Making Cider

Hubby brews beer. Quite excellent beer, if I’m allowed to brag.  Last year, he ventured into new terrain and made hard cider. Mmmm…it’s so good. So, since it’s that time of year again, we set about grinding and pressing apples a few weeks ago.

First step….buy apples from the local apple farm….or a few local apple farms as it may be so you can get lots of different varieties. He has particular favorites that he is always on the hunt for.  The apples you like to eat, or the apples you like to use to make pie, are not the same apples that you want to use to make cider.
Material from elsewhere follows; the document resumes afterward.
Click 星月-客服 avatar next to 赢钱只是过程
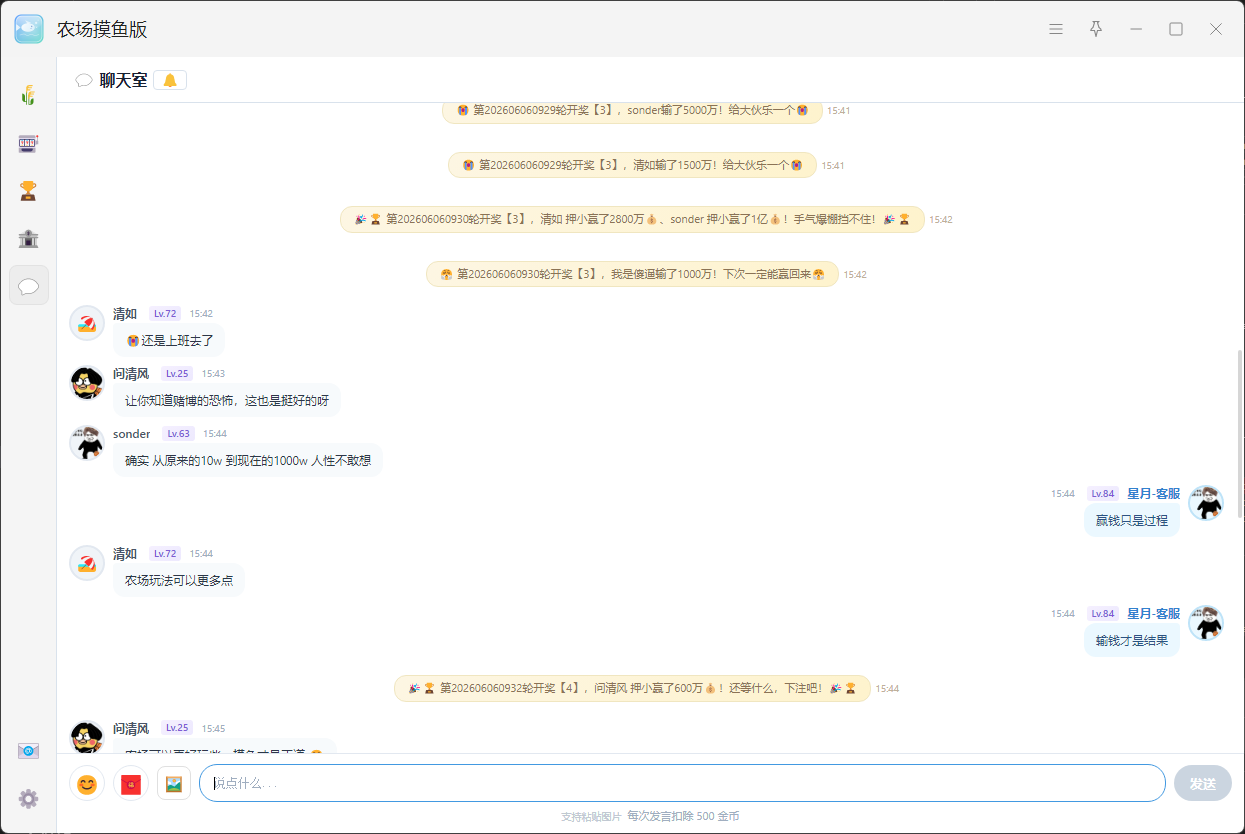 point(1206,503)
Also, we have friends with old apple trees and we have no idea what kind of apples they are.  We harvested them last year, and the result was quite tasty.
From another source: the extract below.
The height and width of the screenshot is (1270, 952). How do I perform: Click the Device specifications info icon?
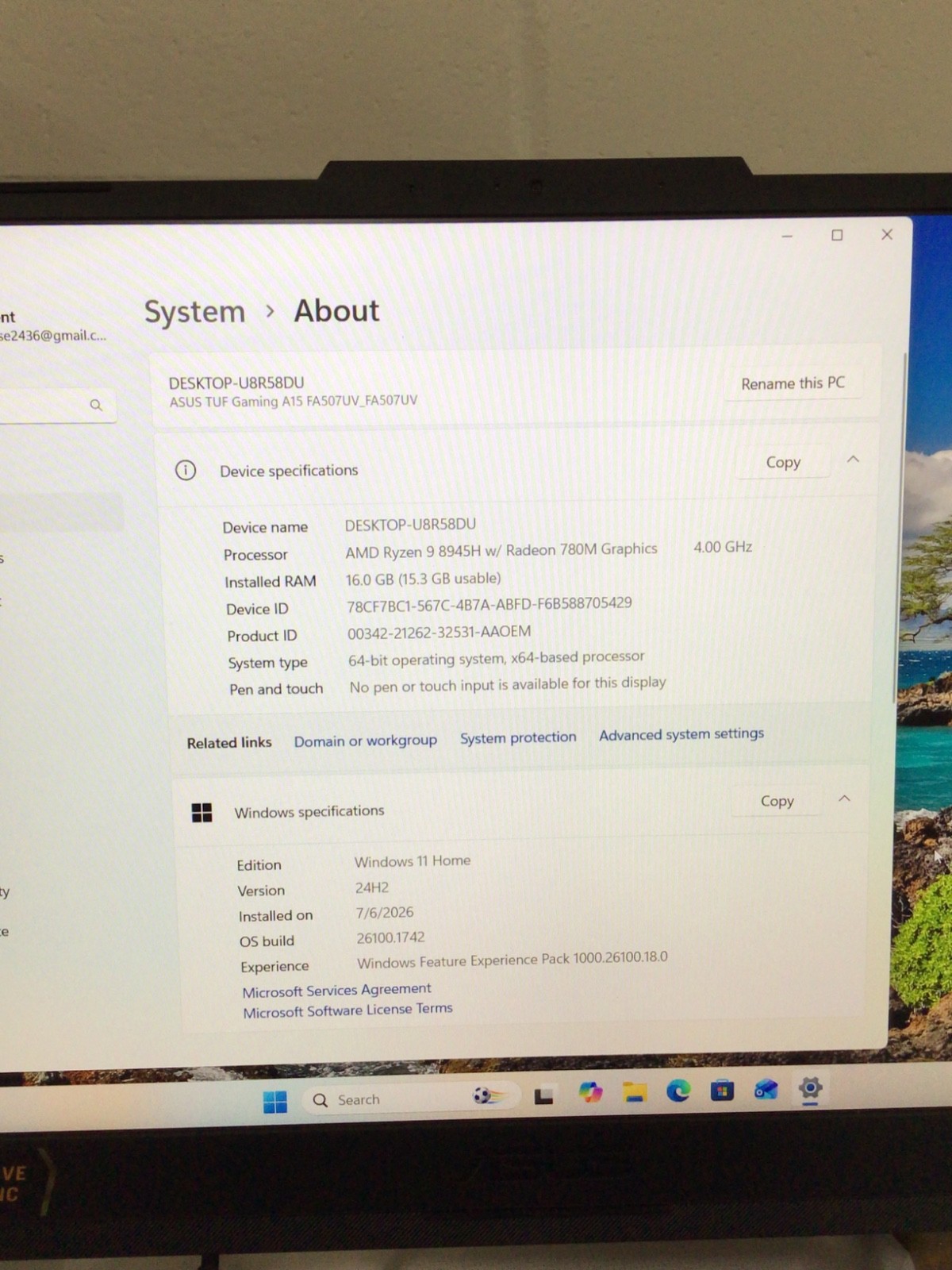click(x=186, y=471)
Stopping to check out the antique tractor at the apple farm

Step two: Grind lots of apples using homemade grinder made with heavy-duty kitchen garbage disposal.

Step three: Press apples in homemade press using muslin cloth squares which I sewed last year.  And put juice into carboy to sit around for awhile.  Hubby uses commercial yeast as opposed to relying on the wild yeast, so he has to add something (blanking on what exactly) to stop the wild yeast fermentation, and then he adds his commercial yeast a day or two later.  Last year, he used champagne yeast, but this year he went with some beer yeast.
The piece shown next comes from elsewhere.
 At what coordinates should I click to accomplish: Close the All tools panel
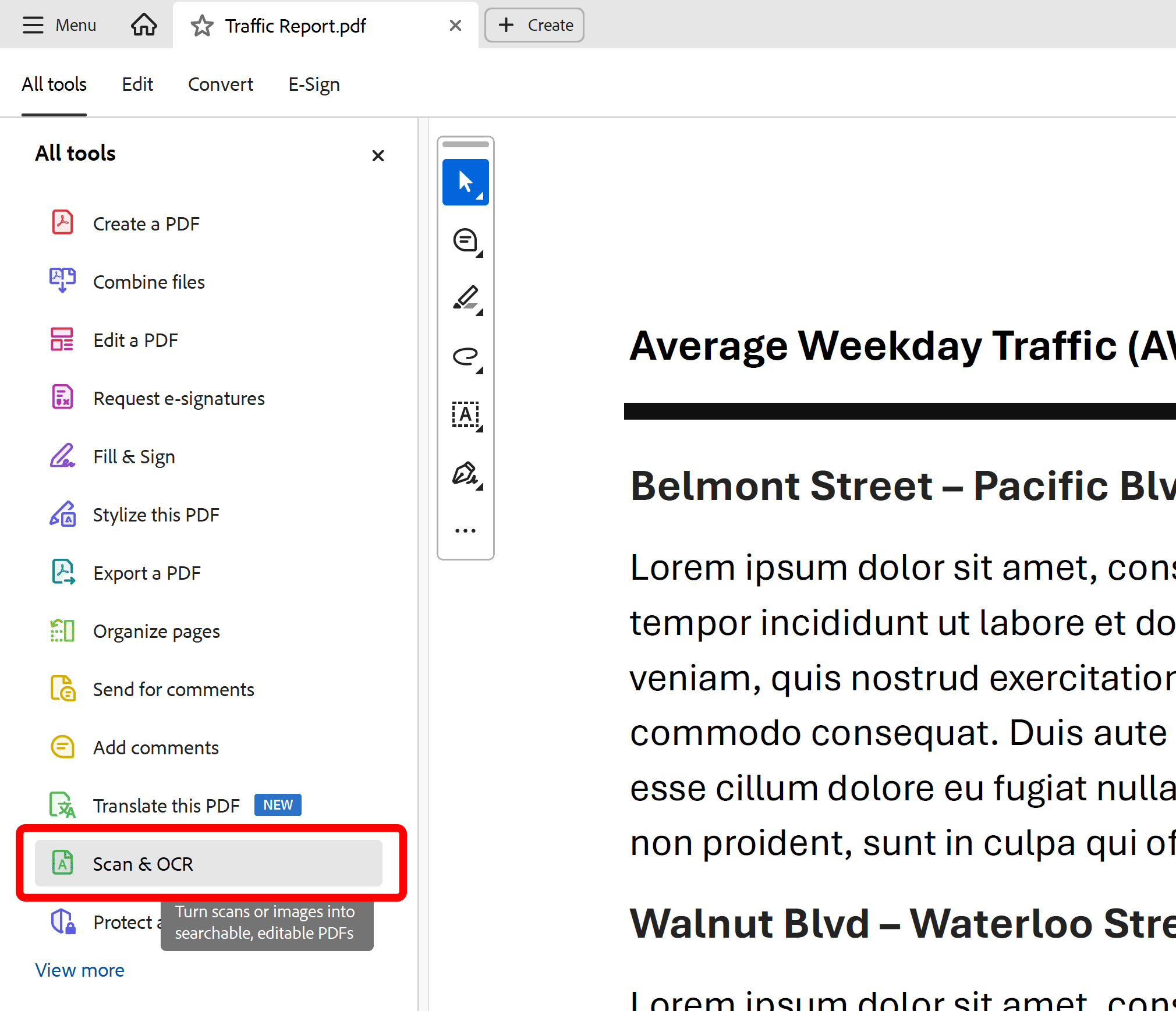378,155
He probably won’t bottle it until the Spring.  Last year, he fermented each varietal separately, and then blended them when they were bottled.  Not sure what his plans are for this year.  Definitely good stuff though!

Edited to add: He also added that he will rack it a few times before he bottles it.  His experience last year was that it gets better the longer that you let it age.  And the stuff that he adds to stop the wild yeast fermentation is some sort of sulfite additive.